Later, during his sole season as head coach of the ABA’s Carolina Cougars — the team finished 35-49 — Meschery confessed to Strand that he was miserable in the job.

Strand urged him to apply to the Iowa Writers Workshop, and wrote him a recommendation. Meschery was accepted, and moved with his young family to the Corn Belt.

During poker parties at their house on Linn Street in Iowa City, his daughter Janai recalls, guests would leave their coats in the master bedroom.

Sneaking out of their rooms past bedtime, she and her two siblings would hide under the coats “and listen to the poker game.”

Among those dropping by for those parties were John Cheever, John Irving, Allan Gurganus and other literary luminaries.

Tom Meschery, meanwhile, was shuttling to and from Portland, Oregon, where he was an assistant coach for the Trail Blazers — while working on his MFA.

Degree in hand, he moved the family to Truckee. Soon after, he started teaching high school in Reno. Tom Meschery opened a bookstore downtown. But it closed after four or five years, said Janai, who recalled that her father was not a good businessman.

That tracks with a self-assessment he shared in a 2011 commencement speech delivered at his alma mater, St. Mary’s College in Moraga.

Tom Meschery, according to Meschery, was “an excellent basketball player, a lousy coach, a terrible bookstore owner, an uninspired house painter, a disorganized administrator, a damn good teacher and an adequate poet.”

Begging to differ, when it came to that last description, was his fellow poet and St. Mary’s Gael, the Pulitzer Prize- and National Book Award winner Robert Hass, who has likened Meschery’s verses to “a clean jab, straight through, all force and grace.”
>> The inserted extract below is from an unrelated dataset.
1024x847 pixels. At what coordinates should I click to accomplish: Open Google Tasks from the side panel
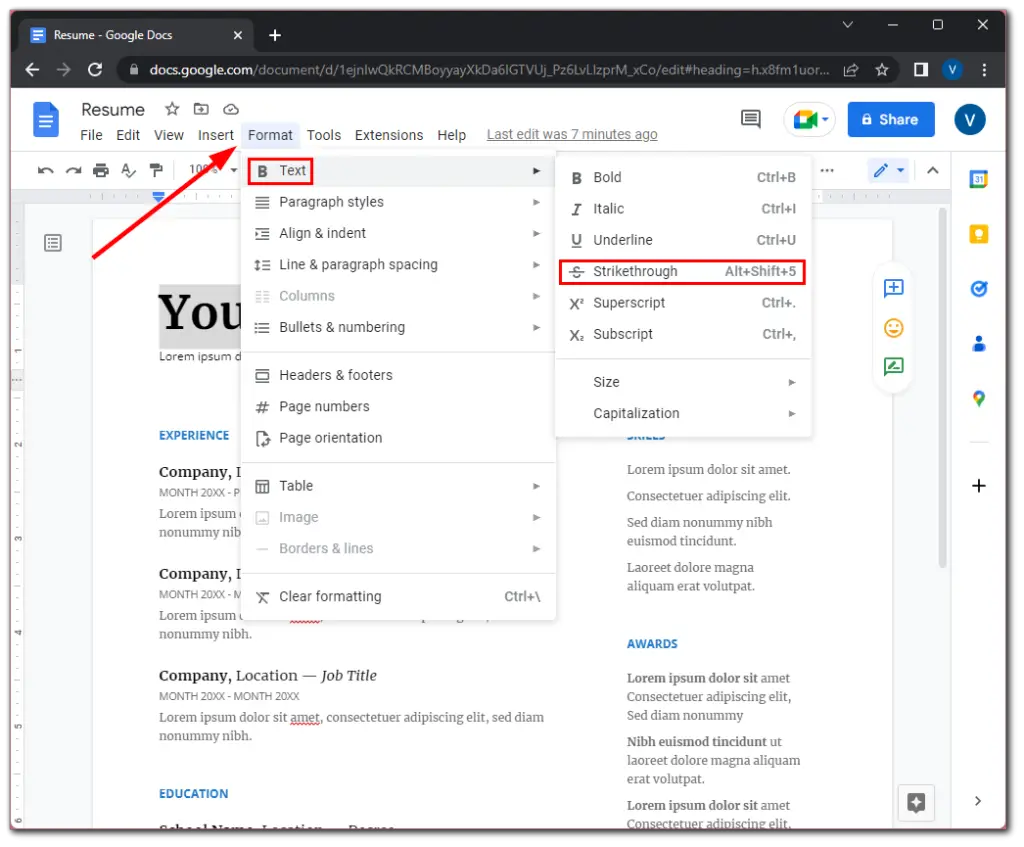(x=978, y=288)
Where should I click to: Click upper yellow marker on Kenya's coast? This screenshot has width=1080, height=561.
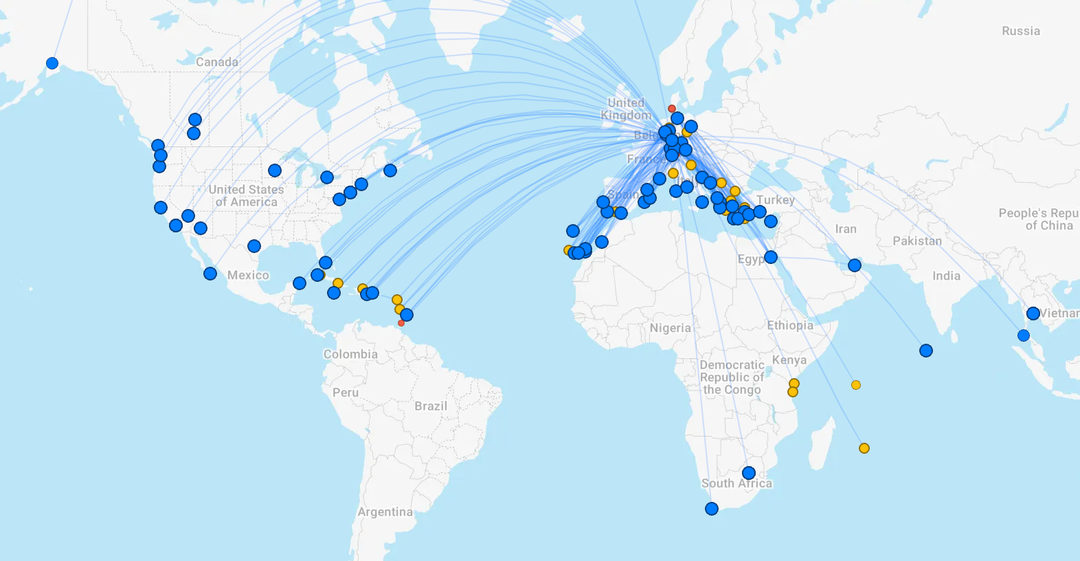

The two bards overlapped at the Moraga campus in the early 1960s. At a 2012 reading attended by both, Hass recounted a party where Meschery was seen leaning out of an upper-floor window of Dante Hall declaiming verses from the French poet Arthur Rimbaud’s “The Drunken Boat,” which includes the lines:

I have seen the low sun spotted with mystic horrors,

Lighting up, with long violet clots,

Resembling actors of very ancient dramas.
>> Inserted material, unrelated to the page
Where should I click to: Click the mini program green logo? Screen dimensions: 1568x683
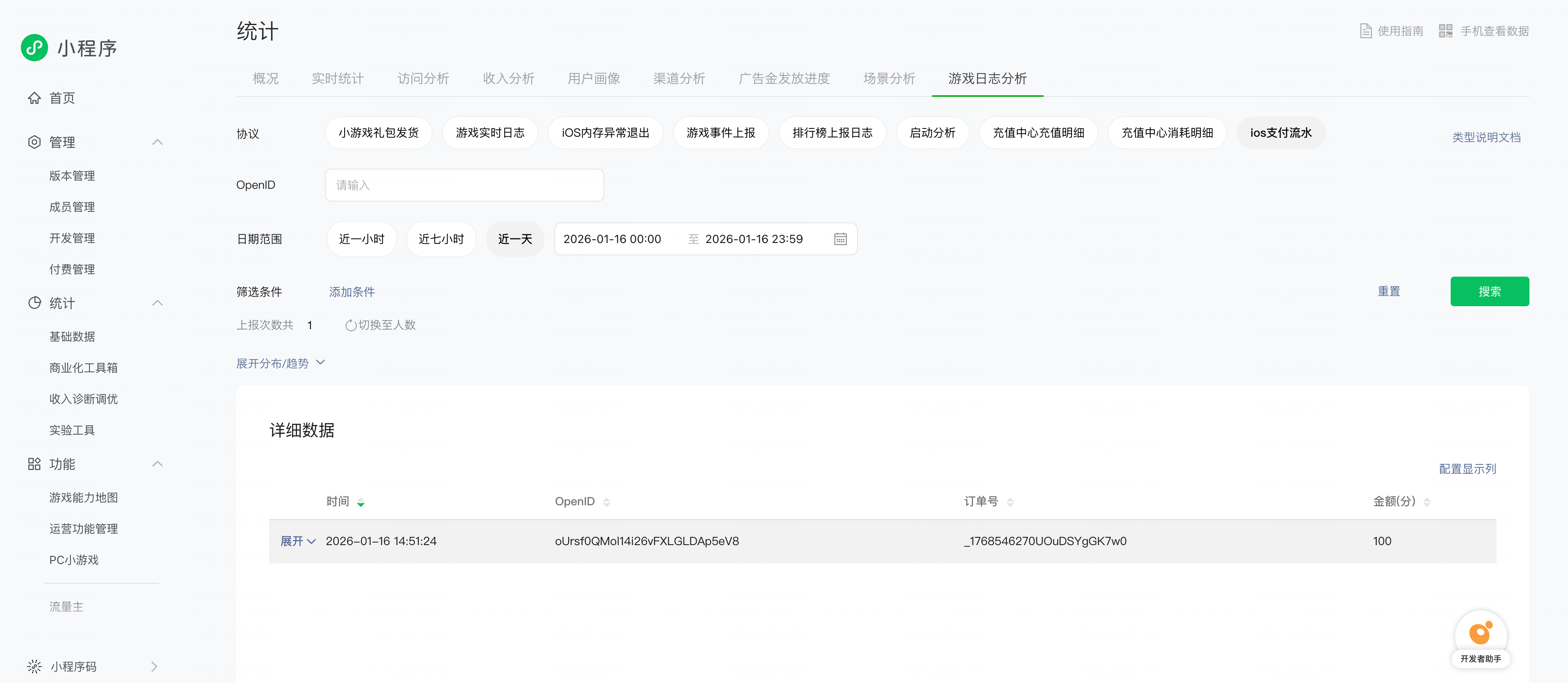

This recent news, that the drama of Chamberlain’s highest scoring night has become a target for skeptics and conspiracy theorists, left him “flabbergasted,” Tom Meschery said.

“I was there. I watched him make the last basket” — a moment narrated by the shouting Campbell of WCAU: “Rebound Luckenbill, back to Rucklick, in to Chamberlain — HE MADE IT! HE MADE IT! HE MADE IT! “A Dipper Dunk! He made it! The fans are all over the floor!”

That excerpt, as doubters are quick to point out, comes from what is only a partial recording of the game. And while there is no telecast from that night, there is Tom Meschery’s poem, “The 100-Point Game,” which draws to a close not in the Hershey Park Arena, but during the journey that followed:

Later, on the bus driving back to Philly I watched a farmer in a horse and buggy

Trotting through dark Amish countryside

Following the brief light of his lantern home.

Distributed by Tribune News Service.